The first evangelizers of Puerto Maldonado, the Dominican fathers, arrived in the heart of the Peruvian Amazon region in 1902 after a long and adventurous journey by foot. It will take much less time for Pope Francis to arrive by plane in this area, which was never erected diocese (it is in fact a vast apostolic vicariate), on Friday, January 19. But it will still be a historic day, for it will mark Francis’ first visit to the Amazon region, dedicated to many of the themes that are dear to the Pope: the peripheries, the poor, the indigenous people, the care of creation. A brief albeit intense anticipation of the Pan-Amazon Synod to be held in the Vatican in 2019.

“Indeed, these days we are truly at the centre of the world,” commented jokingly the Apostolic Vicar of Puerto Maldonado, Msgr. David Martínez de Aguirre Guinea, he too a Dominican. “Here we are all happy and excited, but we are not nervous. We hope that the Pope will fill us with enthusiasm, people expect a direct encounter, a blessing, but also consolation and a gaze of mercy, that the Pope may show us the heart of Christ.”
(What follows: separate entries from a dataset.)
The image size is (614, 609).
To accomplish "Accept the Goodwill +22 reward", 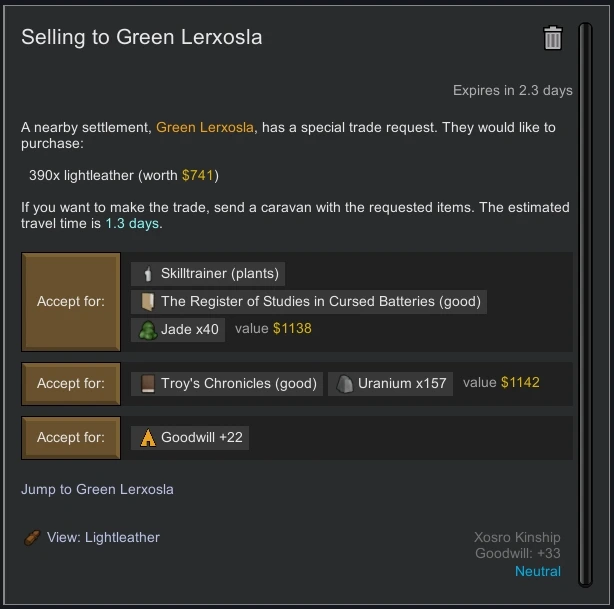I will point(71,437).
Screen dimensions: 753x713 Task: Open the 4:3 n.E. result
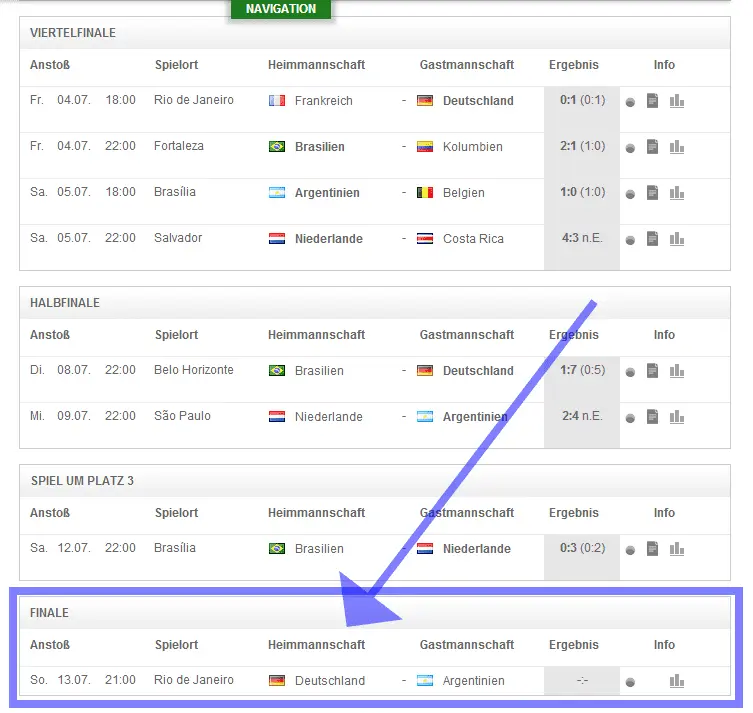click(581, 239)
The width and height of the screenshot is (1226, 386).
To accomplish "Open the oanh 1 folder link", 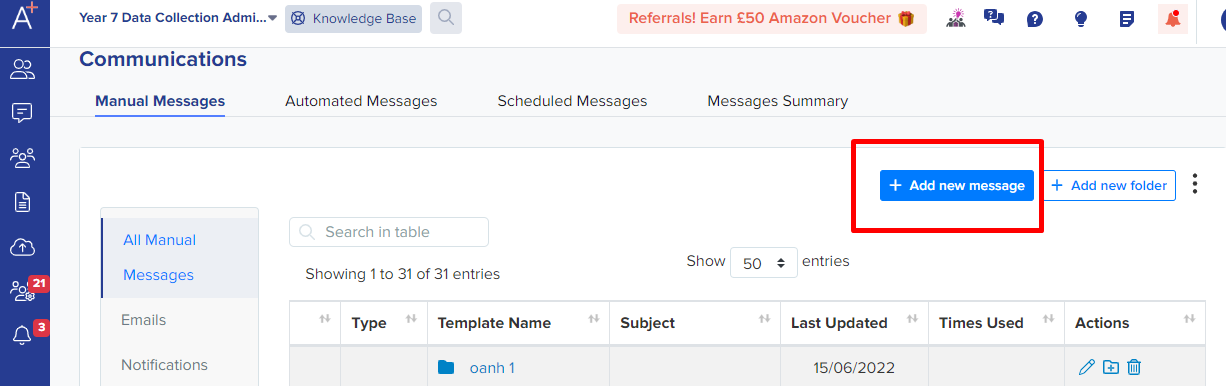I will (x=492, y=368).
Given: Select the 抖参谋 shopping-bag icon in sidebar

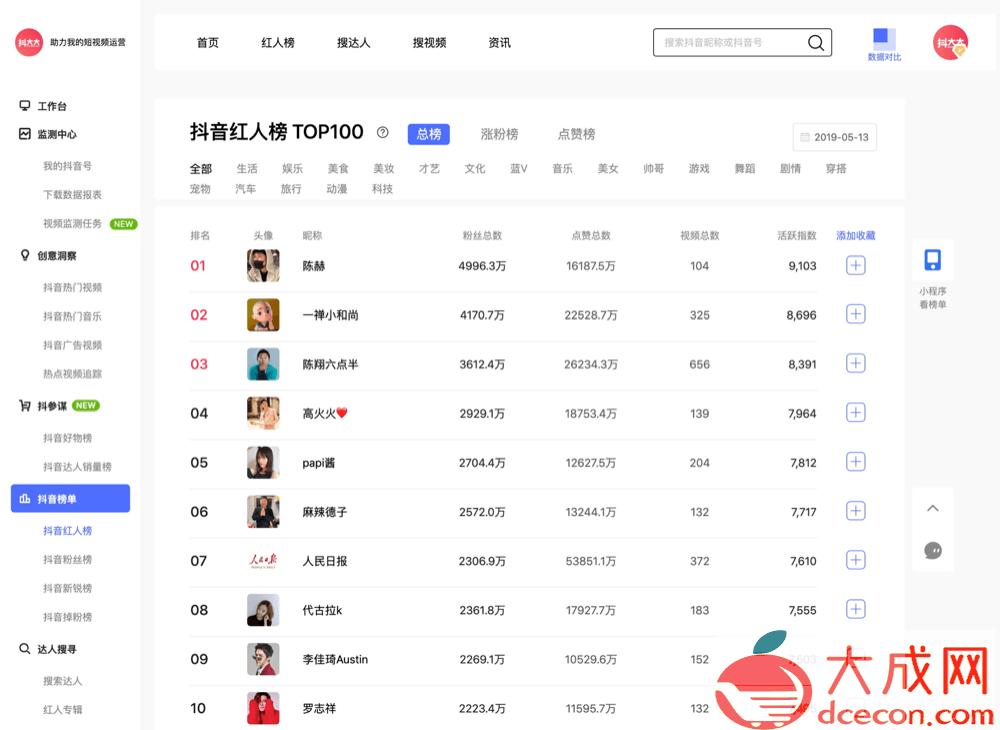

The indigenous populations feel welcomed and esteemed by the Pope. The indigenous people are the special guests. They will be coming from various locations in the Amazon region to meet the Pope, scheduled to arrive in Puerto Maldonado, at 10 am Friday, January 19: after the planned welcoming remarks, the Holy Father will also receive expressions of affection from the missionary childhood and indigenous leaders. Around 11 am will take place the most anticipated event: the meeting with the native communities. “There is great enthusiasm amidst the indigenous people – said Msgr. Martínez -. They feel welcomed, esteemed by the Pope.” And they want to return those feelings, in their own way.

“A few days ago – the Apostolic Vicar went on – I was talking to an eighty-year-old native, in his native language because he does not speak Spanish. He said that the Pope is an important guide, a wise guide. He pointed out that the expressions of welcome had to live up to this fact. They are preparing for the event with their dances, their products, and, above all, with their enthusiasm and their joy. It will be a great event!”

The whole community of the vicariate of Puerto Maldonado is involved. The meeting with thousands of faithful will take place on the esplanade of the Jorge Basadre Technology Institute. Msgr. Martínez said the event was prepared with great care: “We met with the communities, and there was a diocesan assembly. The Pope’s arrival is like a thermometer for our Church. It involved us and animated us all, it united us. But what matters is what will happen next.” In fact, new avenues of evangelization are required: “We are experiencing a new societal transformation marked by disappearing rural communities and campesinos, many have decided to go and live in the city. This requires

 restructuring pastoral care, promoting the formation of catechists prepared to address the new urban environments, a renewed focus on the relations inside communities and parishes.”

Here the cry of the poor is heard. With no doubt one of the strong themes that will emerge from the historic day in Puerto Maldonado will be that of the encyclical Laudato Si ‘: “The poor and the earth will be at the centre of the papal message – said the Apostolic Vicar -. Here the cry of the poor is heard in full. The Pope will speak to the excluded and marginalized who call for more humane living conditions. But here can be heard also the cry of the earth, the need to protect creation, put at risk by exploitation, by water pollution. The Pope has already addressed these themes, but I believe that he will continue to surprise us.” Before taking leave, Msgr. Martínez de Aguirre Guinea expressed a personal wish: “I hope this visit will lead us to live out the encylical Evangelii Gaudium. The program of Pope Francis is the program of Jesus, we hope it will touch the hearts of many, that these may be days of conversion to God and focus on the poor. I am pleased that so many communities that are distant and peripheral will hear Francis’ message.”